Oddpost also has the design philosophy of making the interface invisible. All inessential non-data is eliminated from the interface. Unread message headers are Bolded, so there is no need for an unread message icon next to each message, Sub folders are indented under the parent, so there is no need for a little ant trail connecting each folder.

Excerpt from a 2003 interview with Ethan Diamond, the President and co-founder of Oddpost about this minimalist approach.

"This data-centric approach may sound painfully obvious, but consider that at 1024×768 (the most common resolution on the web), only about 30% of Yahoo! Mail’s inbox screen is devoted to your mail. The remaining 70% is not, as you might expect, all devoted to advertising. In fact, ads only account for about 10% of the screen real estate, and the remaining 60% is consumed by navigation, dead space and administrative debris."

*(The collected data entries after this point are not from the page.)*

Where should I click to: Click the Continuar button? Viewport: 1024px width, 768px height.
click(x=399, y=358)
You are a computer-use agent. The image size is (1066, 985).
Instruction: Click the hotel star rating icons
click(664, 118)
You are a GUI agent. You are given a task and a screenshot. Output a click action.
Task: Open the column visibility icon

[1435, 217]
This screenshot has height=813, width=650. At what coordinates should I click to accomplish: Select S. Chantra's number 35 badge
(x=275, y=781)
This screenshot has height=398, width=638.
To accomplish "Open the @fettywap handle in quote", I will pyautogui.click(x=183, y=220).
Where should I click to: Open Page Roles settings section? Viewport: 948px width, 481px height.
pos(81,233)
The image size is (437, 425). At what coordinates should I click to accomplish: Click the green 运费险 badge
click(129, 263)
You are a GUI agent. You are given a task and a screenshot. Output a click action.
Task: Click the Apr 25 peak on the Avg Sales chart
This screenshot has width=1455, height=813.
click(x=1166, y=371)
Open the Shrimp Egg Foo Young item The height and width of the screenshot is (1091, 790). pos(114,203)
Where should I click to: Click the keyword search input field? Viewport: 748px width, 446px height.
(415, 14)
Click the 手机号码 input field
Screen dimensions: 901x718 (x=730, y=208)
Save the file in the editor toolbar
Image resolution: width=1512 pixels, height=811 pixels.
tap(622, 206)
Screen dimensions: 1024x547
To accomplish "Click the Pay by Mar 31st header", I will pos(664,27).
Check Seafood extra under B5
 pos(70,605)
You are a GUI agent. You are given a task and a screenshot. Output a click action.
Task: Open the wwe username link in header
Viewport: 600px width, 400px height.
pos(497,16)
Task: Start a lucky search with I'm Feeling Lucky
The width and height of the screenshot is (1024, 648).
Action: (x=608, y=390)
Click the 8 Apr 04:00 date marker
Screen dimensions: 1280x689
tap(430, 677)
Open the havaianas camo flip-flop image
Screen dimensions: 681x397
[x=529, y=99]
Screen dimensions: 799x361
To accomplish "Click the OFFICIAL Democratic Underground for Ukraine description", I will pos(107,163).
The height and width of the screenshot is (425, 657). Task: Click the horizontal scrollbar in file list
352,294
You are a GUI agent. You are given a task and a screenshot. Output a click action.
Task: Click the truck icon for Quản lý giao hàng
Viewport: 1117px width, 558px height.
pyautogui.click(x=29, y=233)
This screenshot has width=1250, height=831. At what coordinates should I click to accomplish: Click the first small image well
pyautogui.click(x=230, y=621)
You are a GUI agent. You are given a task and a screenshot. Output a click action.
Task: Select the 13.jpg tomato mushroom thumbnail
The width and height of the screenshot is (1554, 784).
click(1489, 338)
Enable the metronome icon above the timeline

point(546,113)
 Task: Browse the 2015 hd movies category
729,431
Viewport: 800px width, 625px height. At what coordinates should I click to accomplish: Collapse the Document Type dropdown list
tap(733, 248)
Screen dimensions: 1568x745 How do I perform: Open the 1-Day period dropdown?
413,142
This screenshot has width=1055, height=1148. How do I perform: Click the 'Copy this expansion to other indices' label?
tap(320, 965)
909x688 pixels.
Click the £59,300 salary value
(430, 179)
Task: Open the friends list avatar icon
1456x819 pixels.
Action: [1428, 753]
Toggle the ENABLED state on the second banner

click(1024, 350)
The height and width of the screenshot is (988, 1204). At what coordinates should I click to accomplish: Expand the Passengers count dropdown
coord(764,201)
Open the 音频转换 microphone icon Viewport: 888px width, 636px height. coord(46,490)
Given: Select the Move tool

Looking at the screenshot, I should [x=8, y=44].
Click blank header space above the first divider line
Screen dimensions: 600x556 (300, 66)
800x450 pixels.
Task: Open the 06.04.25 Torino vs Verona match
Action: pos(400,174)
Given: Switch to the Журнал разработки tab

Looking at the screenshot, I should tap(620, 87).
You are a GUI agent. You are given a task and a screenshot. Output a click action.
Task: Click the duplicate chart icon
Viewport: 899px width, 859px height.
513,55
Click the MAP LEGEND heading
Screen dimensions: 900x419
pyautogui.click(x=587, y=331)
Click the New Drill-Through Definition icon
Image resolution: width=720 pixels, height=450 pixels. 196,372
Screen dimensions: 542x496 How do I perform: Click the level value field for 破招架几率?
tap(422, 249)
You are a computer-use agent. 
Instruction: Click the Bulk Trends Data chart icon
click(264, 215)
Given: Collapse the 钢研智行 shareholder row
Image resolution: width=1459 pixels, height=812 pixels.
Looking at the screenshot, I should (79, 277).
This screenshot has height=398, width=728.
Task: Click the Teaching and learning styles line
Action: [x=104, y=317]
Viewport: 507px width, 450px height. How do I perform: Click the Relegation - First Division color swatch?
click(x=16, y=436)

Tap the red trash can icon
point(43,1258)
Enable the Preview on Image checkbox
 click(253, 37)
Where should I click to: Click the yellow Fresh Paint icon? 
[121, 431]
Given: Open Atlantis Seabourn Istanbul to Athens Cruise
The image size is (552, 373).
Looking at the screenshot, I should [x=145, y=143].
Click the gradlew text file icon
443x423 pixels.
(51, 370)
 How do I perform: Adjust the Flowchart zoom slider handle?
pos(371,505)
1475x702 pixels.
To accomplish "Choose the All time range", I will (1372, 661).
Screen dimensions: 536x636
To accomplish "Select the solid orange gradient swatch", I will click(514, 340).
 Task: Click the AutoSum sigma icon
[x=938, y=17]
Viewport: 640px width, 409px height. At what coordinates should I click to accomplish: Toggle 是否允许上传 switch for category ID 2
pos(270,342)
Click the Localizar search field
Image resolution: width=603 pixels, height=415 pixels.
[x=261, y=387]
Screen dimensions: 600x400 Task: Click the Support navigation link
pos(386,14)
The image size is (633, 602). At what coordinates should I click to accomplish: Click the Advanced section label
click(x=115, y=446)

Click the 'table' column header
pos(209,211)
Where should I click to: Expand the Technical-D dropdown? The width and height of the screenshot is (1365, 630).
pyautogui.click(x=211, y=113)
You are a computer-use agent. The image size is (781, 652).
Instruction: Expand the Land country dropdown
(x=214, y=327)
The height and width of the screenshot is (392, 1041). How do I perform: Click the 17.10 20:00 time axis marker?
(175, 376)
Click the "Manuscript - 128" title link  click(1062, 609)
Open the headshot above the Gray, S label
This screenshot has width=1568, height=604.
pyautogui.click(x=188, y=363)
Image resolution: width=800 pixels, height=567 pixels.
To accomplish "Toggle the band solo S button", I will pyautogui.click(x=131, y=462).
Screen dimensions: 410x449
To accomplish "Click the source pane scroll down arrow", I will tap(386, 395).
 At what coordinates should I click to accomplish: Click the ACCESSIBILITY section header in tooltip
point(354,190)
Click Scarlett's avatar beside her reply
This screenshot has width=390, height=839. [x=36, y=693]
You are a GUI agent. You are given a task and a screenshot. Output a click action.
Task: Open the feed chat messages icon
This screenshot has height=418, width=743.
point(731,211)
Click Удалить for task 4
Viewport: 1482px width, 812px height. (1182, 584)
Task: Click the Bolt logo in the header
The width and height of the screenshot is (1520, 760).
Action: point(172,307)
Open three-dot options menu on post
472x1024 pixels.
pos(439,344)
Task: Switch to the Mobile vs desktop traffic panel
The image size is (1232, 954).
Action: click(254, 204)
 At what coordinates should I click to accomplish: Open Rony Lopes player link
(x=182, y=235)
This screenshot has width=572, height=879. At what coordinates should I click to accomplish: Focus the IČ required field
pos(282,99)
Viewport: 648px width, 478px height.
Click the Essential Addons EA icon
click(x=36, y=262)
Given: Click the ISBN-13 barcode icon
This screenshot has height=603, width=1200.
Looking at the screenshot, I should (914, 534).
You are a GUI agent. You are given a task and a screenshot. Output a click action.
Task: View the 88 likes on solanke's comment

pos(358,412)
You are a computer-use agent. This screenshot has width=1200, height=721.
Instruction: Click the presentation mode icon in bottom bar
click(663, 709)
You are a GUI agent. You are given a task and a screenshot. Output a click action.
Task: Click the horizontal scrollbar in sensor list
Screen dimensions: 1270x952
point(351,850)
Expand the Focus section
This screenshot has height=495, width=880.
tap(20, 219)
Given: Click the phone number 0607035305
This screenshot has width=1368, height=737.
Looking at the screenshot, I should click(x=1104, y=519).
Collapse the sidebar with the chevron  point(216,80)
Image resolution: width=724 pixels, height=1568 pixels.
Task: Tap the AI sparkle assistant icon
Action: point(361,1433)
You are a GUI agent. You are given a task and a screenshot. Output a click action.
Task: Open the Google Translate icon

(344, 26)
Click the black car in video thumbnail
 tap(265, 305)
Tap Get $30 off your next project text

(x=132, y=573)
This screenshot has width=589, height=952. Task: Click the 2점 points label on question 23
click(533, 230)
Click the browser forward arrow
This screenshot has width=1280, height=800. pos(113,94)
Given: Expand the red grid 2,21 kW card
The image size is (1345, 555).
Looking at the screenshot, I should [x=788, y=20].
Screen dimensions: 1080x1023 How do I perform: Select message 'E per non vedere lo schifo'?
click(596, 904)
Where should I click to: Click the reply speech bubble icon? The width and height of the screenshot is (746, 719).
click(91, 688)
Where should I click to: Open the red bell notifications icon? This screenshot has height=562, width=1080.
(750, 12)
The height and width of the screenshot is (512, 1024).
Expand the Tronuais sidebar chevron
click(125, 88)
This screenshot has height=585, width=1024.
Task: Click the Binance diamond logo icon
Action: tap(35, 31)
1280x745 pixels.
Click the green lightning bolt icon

Google made use of these ideas extensively in Gmail.

Oddpost is also known for its humorous blog entries about feature additions, bug fixes, and all random musings about Oddpost.

Oddpost was purchased by Yahoo! on July 9, 2004 to add its Yahoo! Mail service the ability to mimic a desktop mail application which is faster than HTML based model. On September 14, 2005 Yahoo! Mail started letting some users register to beta test the new Yahoo! Mail web client.